Sarah, I so totally agree with you! It's funny, I went to write that some people really deserve a longer life. But that felt controversial. Of course no-one should die young. But in this case, it is a terrible loss to us all. And yes, much much moreso for her family, of course.
She was more of an inspiration than she ever allowed herself to realise, I think.
And yes, agree her work shows us how to live. And her death reminds us to make all we can from the time we've got, as she did.

sister outlaws said...

And in a typical Sarah Watt way, she has also shown us how to face death with grace and honesty. The fact that she kept being creative, working and writing her memoirs as well! She's left an amazing gift for her family and the rest of us. That's so generous.

Historychick said...

Thanks Rach, for taking the time and emotional energy to write this. The people I know who have grieved the loss of a dearly loved one always say that it is tremendously important and comforting to them to receive letters and tributes.
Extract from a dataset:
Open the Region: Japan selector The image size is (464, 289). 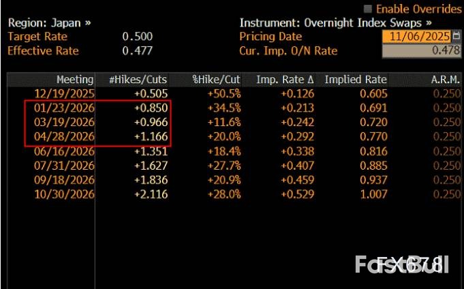[49, 22]
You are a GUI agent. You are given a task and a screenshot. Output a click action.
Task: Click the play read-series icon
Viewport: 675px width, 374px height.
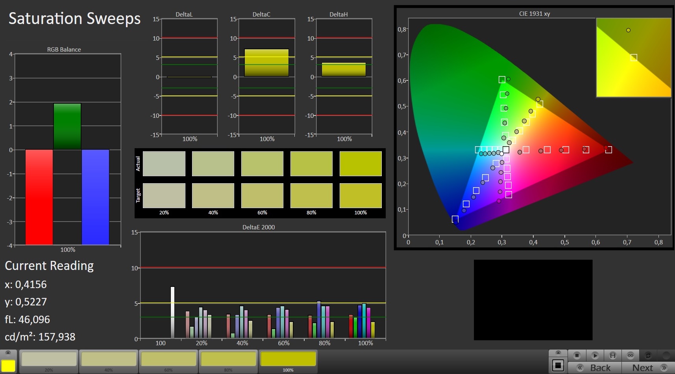(595, 355)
Like there can never be enough said. Like silence would be the worst form of denial. It's fittingly brave of you – given the fearless talent of Sarah Watt – to start this conversation. Make sure William and the kids see the archived blog thread.

Jo said...

Thanks Rachel for sharing some of Sarah's everyday words and treasure. My year without Sex was the last adult film I actually made time to see at the movies sans kids and oh I loved the wildness and bare stage real-life muddle and mix of it and of her work. So so very sad to lose such a great Australian artist who had so much to say and shared it plainly, generously and brilliantly.

Sally Rippin said...

This is a lovely tribute, Rach. I still think of our outing together to see her film and her warmth and unpretentiousness upon meeting her.

Rachel Power said...

As time goes on, I have been feeling sadder and sadder at Sarah's early death. I know this is often the way, as the real significance of someone's absence becomes apparent and settles itself in your gut. And that is not to pretend I knew her well; it was a great privilege to have had any contact at all with someone whose work I admire so much. But when an artist like Sarah Watt dies, the cultural loss is also a personal one when the work speaks to you as much as hers did to me. I can't think of any other artist whose work mirrored my own domestic life and inner experience so acutely -- and I know I am not alone in feeling that way! That is not replaceable. She was irreplaceable.

jen storer said...

Somehow I missed this post, rachel. It's a beautiful tribute to an amazing woman. Thank you for sharing. jxx

PickledPunk said...

I just watched some of Sarah Watt's films for the first time, I had never heard of her.
Being quite depressed at the moment, I go through the days watching movies and tv series, but come to think of it, this art medium so rarely brings up real emotions, because most seem to be made for entertainment-value, trying too hard to pull emotions from the audience, lacking simple honesty.

"Look both ways" made me feel something, which was a relief after feeling so depressed. I am saddened to discover Sarah Watt has passed away almost 6 years ago. If you are in contact with her family you can tell them that her work is an inspiration for someone on the other side of the planet to try to go through a difficult time and that I wish I'd had the chance to know her.